“Un traditore tradirà di nuovo se necessario, la prima regola è un infame non va mai perdonato, hai cambiato aspetto ma l’intento non è variato”, così rappa Mattia all’inizio del film, pochi minuti prima della morte del fratello maggiore in un tragico incidente che determinerà la scelta di progressivo isolamento e radicalizzazione islamica del protagonista. Perché Mattia è incapace di assolversi per quella morte e per la lacerazione che porta all’interno della famiglia, lascia la scuola per andare a lavorare nella stessa fabbrica dove lavorava il fratello in un estremo tentativo di annullamento e qui conosce Murad, un immigrato marocchino, che lo introduce alla religione islamica.
Tuttavia, mentre la versione dell’Islam di Murad è venuta a patti con l’edonismo occidentale, sopportandone anche i sospetti e le battute quando non l’esplicita discriminazione, il fratello Rashid presenta a Mattia una versione più radicale dell’Islam che il ragazzo italiano sente di abbracciare per dare risposte alla sua inquietudine esistenziale. In Rashid, Mattia trova un altro fratello e un’altra famiglia, che tuttavia gli richiedono progressivamente l’isolamento dal suo mondo e dai suoi affetti, fino ad arrivare ad una deriva violenta. Mattia si deve confrontare con l’ennesima prospettiva di tradire. Ma tradire chi?
Il film indaga il progressivo cambiamento di Mattia e il tema iniziale del traditore viene sviluppato abilmente da una sceneggiatura che, riuscendo quasi sempre a non caricare eccessivamente i toni del dramma, moltiplica all’infinito i livelli di tradimento evitando facili semplificazioni: Mattia non è infatti il solo traditore (e traditore verso l’Occidente o verso l’Islam a cui si è appena convertito?), Rashid considera quelli della Moschea e Murad peggio dei miscredenti e, a loro volta, questi lo guardano con progressivo sospetto come qualcuno che si è allontanato dalla corretta interpretazione dell’Islam. Il padre di Mattia tradisce i suoi stessi ideali politici contestatari di gioventù, omaggiando gli “anziani” della fabbrica dove hanno lavorato entrambi i suoi figli. Tutti i personaggi commettono piccoli o grandi tradimenti.

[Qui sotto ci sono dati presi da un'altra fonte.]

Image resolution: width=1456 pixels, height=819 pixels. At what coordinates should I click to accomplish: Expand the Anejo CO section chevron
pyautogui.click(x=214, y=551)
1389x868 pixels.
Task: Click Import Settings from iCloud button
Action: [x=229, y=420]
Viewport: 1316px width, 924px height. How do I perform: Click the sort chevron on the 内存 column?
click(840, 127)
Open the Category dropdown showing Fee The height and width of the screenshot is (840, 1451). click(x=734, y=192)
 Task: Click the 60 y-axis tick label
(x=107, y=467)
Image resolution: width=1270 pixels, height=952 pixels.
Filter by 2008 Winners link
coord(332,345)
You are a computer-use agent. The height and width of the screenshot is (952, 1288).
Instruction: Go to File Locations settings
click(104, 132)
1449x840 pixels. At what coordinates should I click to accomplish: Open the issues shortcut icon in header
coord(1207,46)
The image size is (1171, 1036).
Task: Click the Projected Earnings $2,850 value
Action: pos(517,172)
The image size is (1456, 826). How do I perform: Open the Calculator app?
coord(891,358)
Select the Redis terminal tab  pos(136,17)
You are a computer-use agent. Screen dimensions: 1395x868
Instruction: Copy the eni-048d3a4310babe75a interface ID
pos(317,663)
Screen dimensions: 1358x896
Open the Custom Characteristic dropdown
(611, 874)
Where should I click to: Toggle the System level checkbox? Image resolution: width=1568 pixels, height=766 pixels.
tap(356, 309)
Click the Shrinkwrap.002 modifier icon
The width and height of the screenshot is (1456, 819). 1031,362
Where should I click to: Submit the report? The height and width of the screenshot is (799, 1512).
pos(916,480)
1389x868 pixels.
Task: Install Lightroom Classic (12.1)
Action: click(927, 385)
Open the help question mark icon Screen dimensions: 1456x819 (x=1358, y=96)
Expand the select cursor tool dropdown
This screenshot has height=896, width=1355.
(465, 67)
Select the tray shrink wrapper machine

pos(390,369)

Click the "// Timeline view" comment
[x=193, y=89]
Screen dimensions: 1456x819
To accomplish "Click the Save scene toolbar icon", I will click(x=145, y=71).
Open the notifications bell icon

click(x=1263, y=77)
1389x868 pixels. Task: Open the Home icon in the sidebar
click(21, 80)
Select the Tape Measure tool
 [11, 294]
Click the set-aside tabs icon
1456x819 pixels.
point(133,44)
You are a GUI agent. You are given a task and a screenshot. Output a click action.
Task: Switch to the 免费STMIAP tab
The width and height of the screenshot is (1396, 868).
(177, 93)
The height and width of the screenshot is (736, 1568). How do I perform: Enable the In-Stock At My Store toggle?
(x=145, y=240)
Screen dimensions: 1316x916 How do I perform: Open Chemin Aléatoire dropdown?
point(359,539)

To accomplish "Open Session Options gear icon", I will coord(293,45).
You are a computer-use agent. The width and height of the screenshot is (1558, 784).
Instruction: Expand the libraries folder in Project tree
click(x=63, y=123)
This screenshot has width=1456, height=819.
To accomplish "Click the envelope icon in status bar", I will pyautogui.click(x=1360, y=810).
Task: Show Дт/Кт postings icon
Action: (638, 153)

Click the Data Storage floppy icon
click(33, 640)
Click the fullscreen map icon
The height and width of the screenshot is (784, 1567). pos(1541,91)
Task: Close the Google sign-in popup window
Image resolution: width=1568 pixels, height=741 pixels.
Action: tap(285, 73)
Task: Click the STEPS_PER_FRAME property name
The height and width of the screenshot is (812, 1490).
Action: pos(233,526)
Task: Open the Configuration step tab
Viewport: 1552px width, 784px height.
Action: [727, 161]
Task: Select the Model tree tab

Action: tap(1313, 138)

La macchina da presa di Federico Ferrone segue con sicuro piglio documentaristico i personaggi di La cosa migliore attraverso gli spazi del nostro Nord-Est post-industriale, freddi e sovrastanti nella loro monumentalità. Parcheggi e bar dove si cercano forme di creatività e di aggregazione, casermoni geometrici dove la vita famigliare non ha spazi di riservatezza per elaborare perdite o sentimenti di intimità, fabbriche senza più una catena di montaggio ma comunque alienanti e sempre organizzate secondo un’ottica di caporalato e nonnismo.
A questi luoghi secolarizzati fa da contraltare la moschea, almeno in teoria, perché anche questo luogo religioso è, in qualche modo, immerso nella realtà urbana occidentale, con la polizia italiana ad autorizzare chi può entrare ed uscire, controllandone i documenti. Un parallelo efficace con il divieto che viene opposto a Mattia ad entrare nella moschea in Marocco perché non ancora convertito. La sezione dedicata al viaggio marocchino del protagonista, inoltre, ci presenta quasi una migrazione al contrario rendendoci, al tempo stesso, consci della disproporzione di mezzi di chi quella rotta la affronta in senso contrario: per Mattia sono le rive marocchine a rappresentare una speranza, che contempla da un sicuro traghetto.
Le riprese di questi luoghi e di queste atmosfere sono sicuramente i punti di forza del film, ma La cosa migliore funziona anche come prodotto di genere, un thriller, capace di costruire una narrazione ambigua sulla scelta finale del protagonista che, oltre a tenere il pubblico nel dubbio, riesce anche a far sospendere il giudizio su scelte che siamo abituati e invitati a condannare a prescindere.